EXERCISE TASKS
a. Could you restate the spinal anesthesia abstract between "To assess the" and "undergoing spinal anesthesia.", inclusive, swapping "postoperative analgesia" for "postoperative pain relief"?
b. Can you extend the spinal anesthesia abstract, picking up right after its last sentence?

To assess the effects of dexmedetomidine on the duration of sensory and motor block, postoperative analgesia, hypotension, bradycardia, and side effects in patients undergoing spinal anesthesia.

Methods

Two researchers searched MEDLINE, EMBASE, and the Cochrane controlled trial register independently for randomized controlled trials comparing dexmedetomidine with a placebo without any language restrictions.

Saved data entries
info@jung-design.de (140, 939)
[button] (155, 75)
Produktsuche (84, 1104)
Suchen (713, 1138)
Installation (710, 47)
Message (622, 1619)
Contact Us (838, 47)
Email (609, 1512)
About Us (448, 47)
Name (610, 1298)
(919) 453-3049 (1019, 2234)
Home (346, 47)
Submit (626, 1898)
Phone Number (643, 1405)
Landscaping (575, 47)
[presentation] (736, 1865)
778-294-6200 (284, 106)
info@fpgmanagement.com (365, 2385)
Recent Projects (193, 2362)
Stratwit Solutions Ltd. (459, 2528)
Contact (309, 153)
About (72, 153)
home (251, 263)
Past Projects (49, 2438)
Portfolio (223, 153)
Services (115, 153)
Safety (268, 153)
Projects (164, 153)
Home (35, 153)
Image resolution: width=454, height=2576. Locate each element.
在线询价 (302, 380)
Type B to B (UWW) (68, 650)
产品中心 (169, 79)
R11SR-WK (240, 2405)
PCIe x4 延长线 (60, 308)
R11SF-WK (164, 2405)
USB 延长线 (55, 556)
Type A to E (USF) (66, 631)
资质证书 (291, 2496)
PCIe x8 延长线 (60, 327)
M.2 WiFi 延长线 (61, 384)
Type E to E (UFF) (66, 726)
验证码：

SOLVED TASKS
a.
To assess the effects of dexmedetomidine on the duration of sensory and motor block, postoperative pain relief, hypotension, bradycardia, and side effects in patients undergoing spinal anesthesia.

b.
Results

A total of 412 patients from eight trials were included in this study. The results revealed that dexmedetomidine was statistically significant in prolonging the duration of sensory block (mean difference, MD = 73.55; 95% CI, [55.69, 91.40] P < 0.00001, I2 = 89%) and motor block (MD = 59.11; 95% CI, [29.58, 88.65] P < 0.00001, I2 = 91%) and the time to first request for postoperative analgesia (MD = 245.77, 95% CI, [143.53, 348.00] P < 0.00001, I2 = 98%). The occurrence of hypotension (OR = 0.60, 95% CI, [0.3–1.23], P = 0.40, I2 = 3%) and side effects (OR = 0.9, 95% CI, [0.36–2.22], P = 0.88, I2 = 0%) was not significantly different between dexmedetomidine and placebo. However, dexmedetomidine was associated with more frequent bradycardia requiring atropine (OR = 7.55; 95% CI, [2.76–20.63], P = 0.63, I2 = 0%).

Conclusions

This meta-analysis has shown that dexmedetomidine prolonged the duration of spinal anesthesia and improved postoperative analgesia and did not increase the incidence of hypotension and adverse events, but needs more atropine to reverse bradycardia.